Anyway, to answer your other questions:

  1. Yes.

  2. If you are linking together C and C++ code, it is acceptable to use both tags, but please specify which language each file is in.

  3. There are breaking changes sometimes, but they're rare and typically limited in impact (otherwise they don't get approved). For example, auto in C++11.

  4. I don't think they directly collaborate, but they pay attention to developments in the other language and try to avoid introducing changes that would make compatibility more difficult.

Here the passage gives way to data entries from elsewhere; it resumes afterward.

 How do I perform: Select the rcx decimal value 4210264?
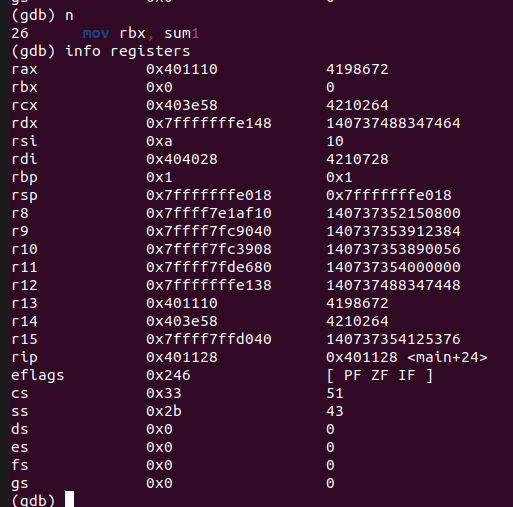357,105
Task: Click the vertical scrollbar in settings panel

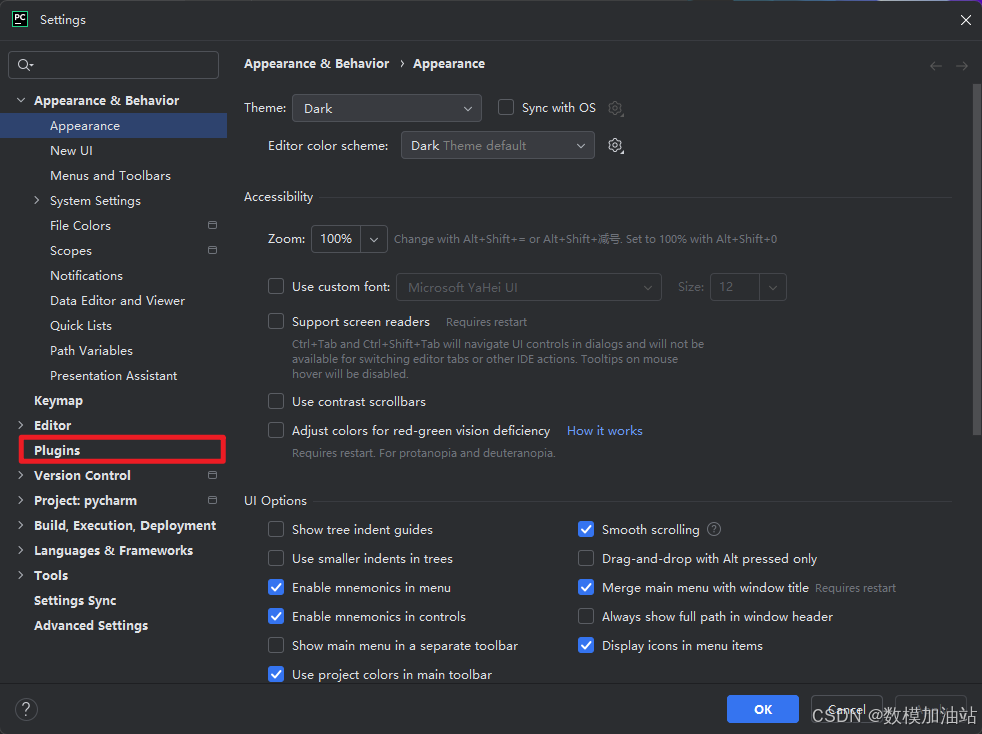Action: coord(976,260)
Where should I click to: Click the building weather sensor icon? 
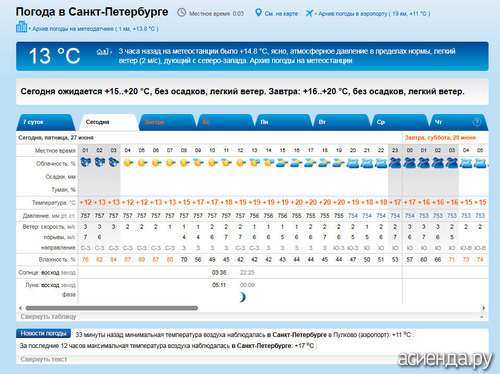coord(21,27)
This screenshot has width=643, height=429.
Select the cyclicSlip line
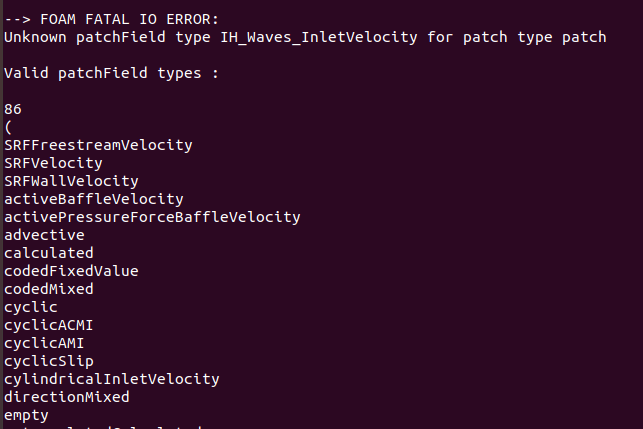[49, 361]
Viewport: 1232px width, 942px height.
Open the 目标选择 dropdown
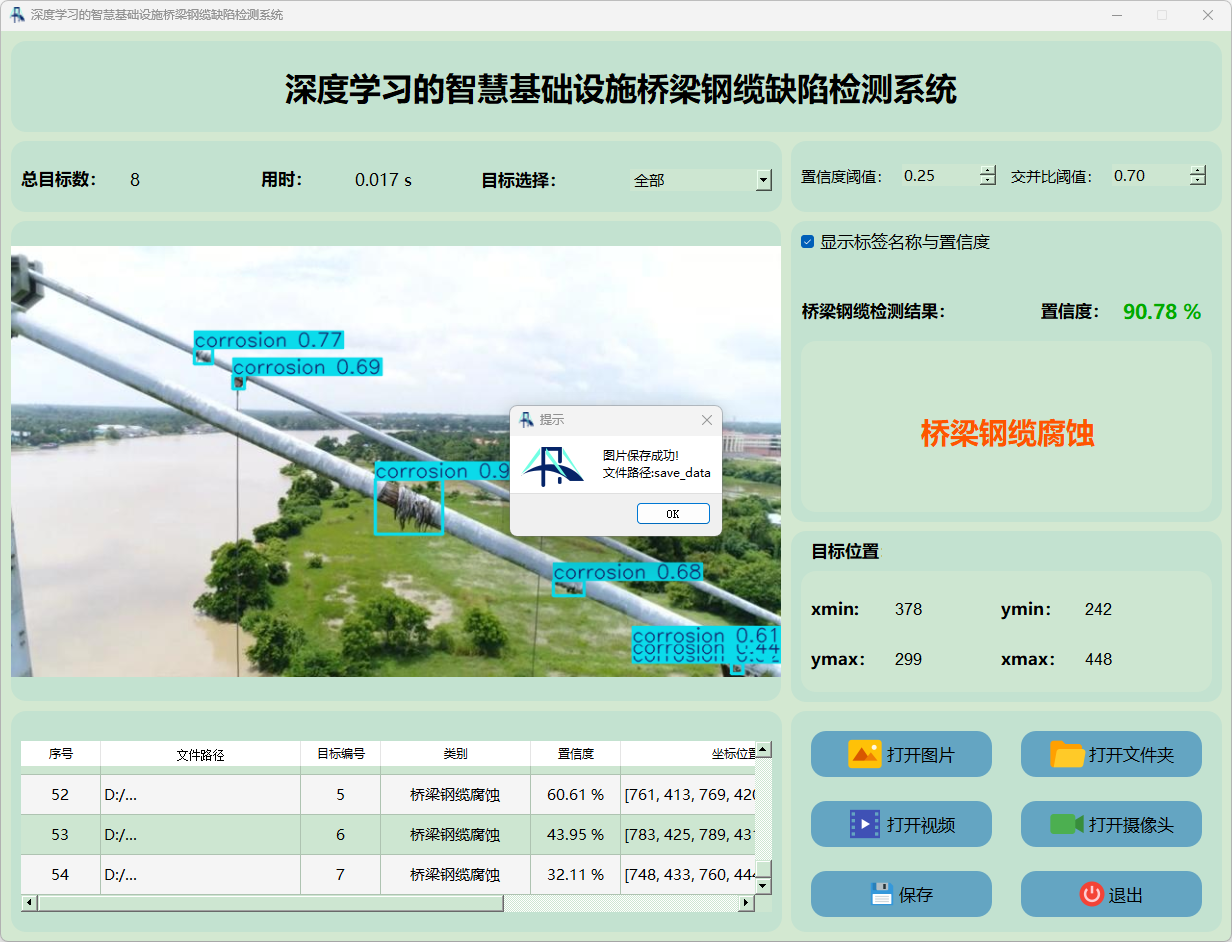pyautogui.click(x=764, y=180)
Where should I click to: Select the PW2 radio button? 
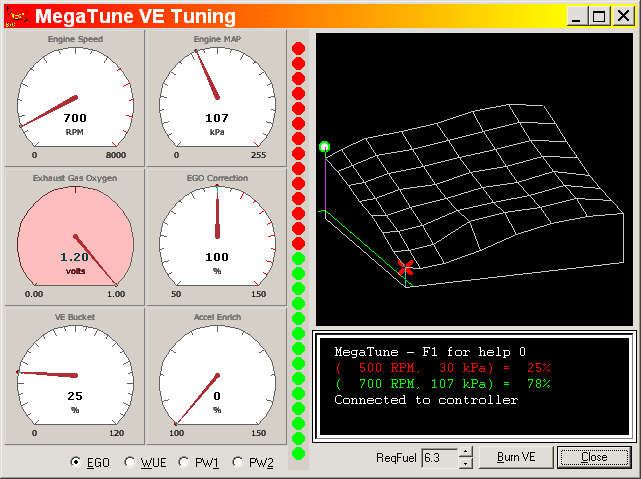[x=238, y=462]

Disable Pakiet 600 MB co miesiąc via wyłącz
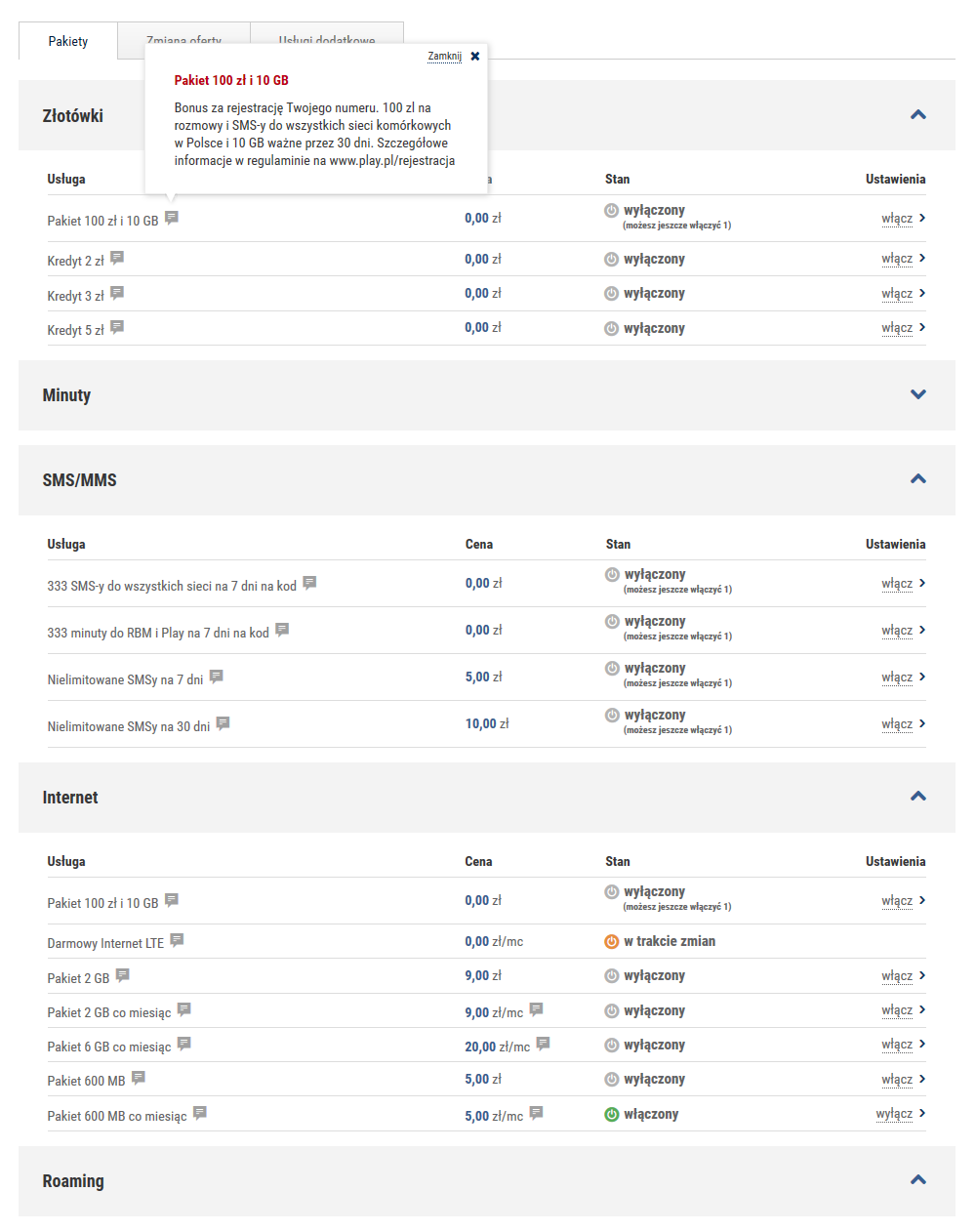click(894, 1114)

And if you really do want to know about both languages, that's fine, and you can say that in your question. When you say "C/C++", I'm really not sure what you mean, and it really looks like you're making an assumption about the two languages.

  • 7
    I know that there are people who write code in the intersection of C and C++, and use a C++ compiler for typechecking, but a C compiler for code generation. I have no idea whether that actually makes sense or not, though. However, it is a topic that comes up every couple of years on the Linux Kernel Mailinglist, when someone submits a patch to rename the (very important in the Linux Kernel's Unified Object-Oriented Driver Model) struct class to something like struct klass for exactly that reason, and then gets invariably shot down by Linus. Sep 30, 2015 at 21:36
  • 3
    @JörgWMittag: I have never met anyone who used "C/C++" as a a shorthand for "the common subset of C and C++" and also knew what he was talking about. People who are intentionally working in the common subset tend to make that explicit by not abbreviating. Oct 1, 2015 at 7:01
  • 3
    This is a good answer specifically about the use of C/C++ in Stack Exchange questions, rather than in general. Oct 1, 2015 at 21:15
  • @BartvanIngenSchenau How many std committee members have you met?
    – curiousguy
    May 9, 2019 at 4:34

I was always told that C is a subset of C++ or C++ is C with classes. And that was quiet true until the appearance of C++x0, C++11 (or the modern C++ 11/14/17 in general).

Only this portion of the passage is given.